Performance issues with constructors for arbitrary types

Hello all. I’ve been struggling now for a good while with a performance issue that seems it should be quite trivial to resolve, but so far, an elegant solution has eluded me.

So, I have an object t::Table{T} which lazily loads (from unstructured, untyped IO) the fields of an instance of T. I want to construct from this an instance of T. My thinking is that, if T is mutable, this should be a no-op.

I would like to do this with

(t::Table{T})() where {T} = T((getproperty(t, n) for n ∈ fieldnames(T))...)

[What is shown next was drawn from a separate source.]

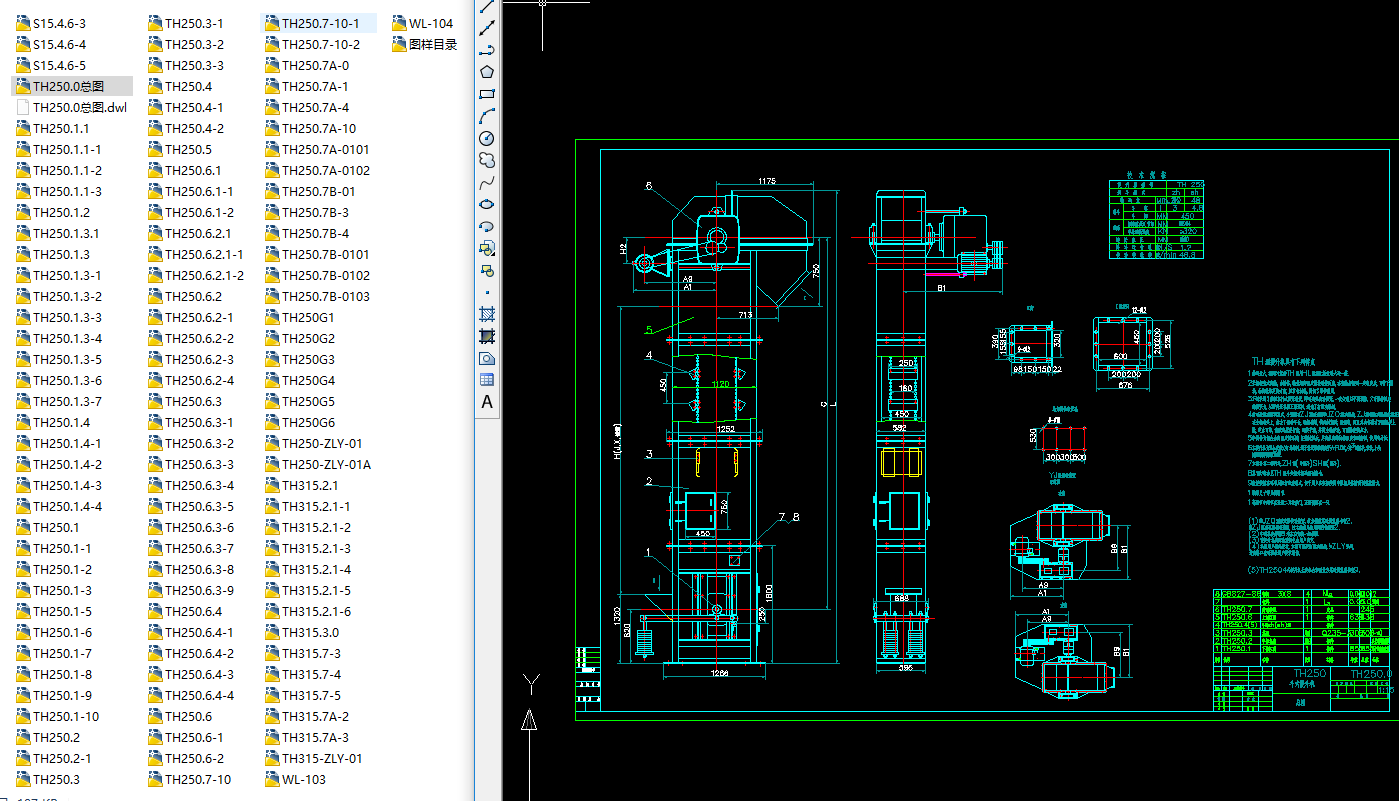Viewport: 1399px width, 801px height.
Task: Activate the Rectangle draw tool
Action: click(487, 94)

however, this performs rather badly:

julia> @btime $t()
  14.923 μs (93 allocations: 5.48 KiB)

On the other hand, if I do

function (t::Table{T})() where {T}
    m = T()  # this is definitely wasting its time on defaults
    for s ∈ fieldnames(T)
        setfield!(m, s, getproperty(t, s))
    end
    m
end

I do somewhat better

julia> @btime $t()
  11.636 μs (69 allocations: 4.28 KiB)

which is a little surprising especially because I don’t even have an appropriate constructor for this (T() is definitely doing some unnecessary allocations).

I have often been confused about the performance consequences of splatting in the past. I have often been surprised with it not seeming to cost me anything, but in other cases like this, it’s seemingly disastrous.

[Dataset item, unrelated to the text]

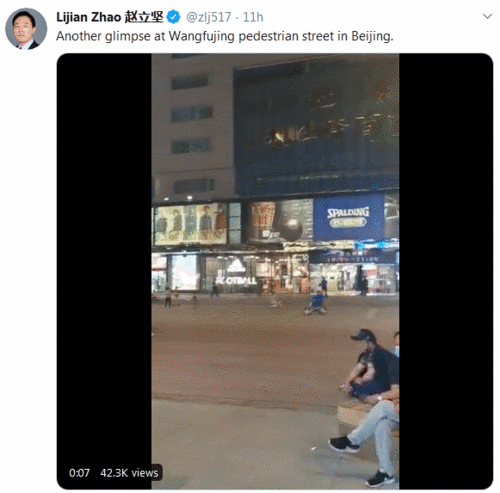Play the Wangfujing street video
The image size is (500, 493).
[x=275, y=271]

So, what’s the best way to declare this constructor? Right now the best I could do would be to define a T(undef) that does as little as possible and then set the fields afterward.

In my experience splatting is fast when the compiler can determine the number and type of arguments, but when it can’t you take a significant hit. I strongly suspect the return type of getproperty is not inferred.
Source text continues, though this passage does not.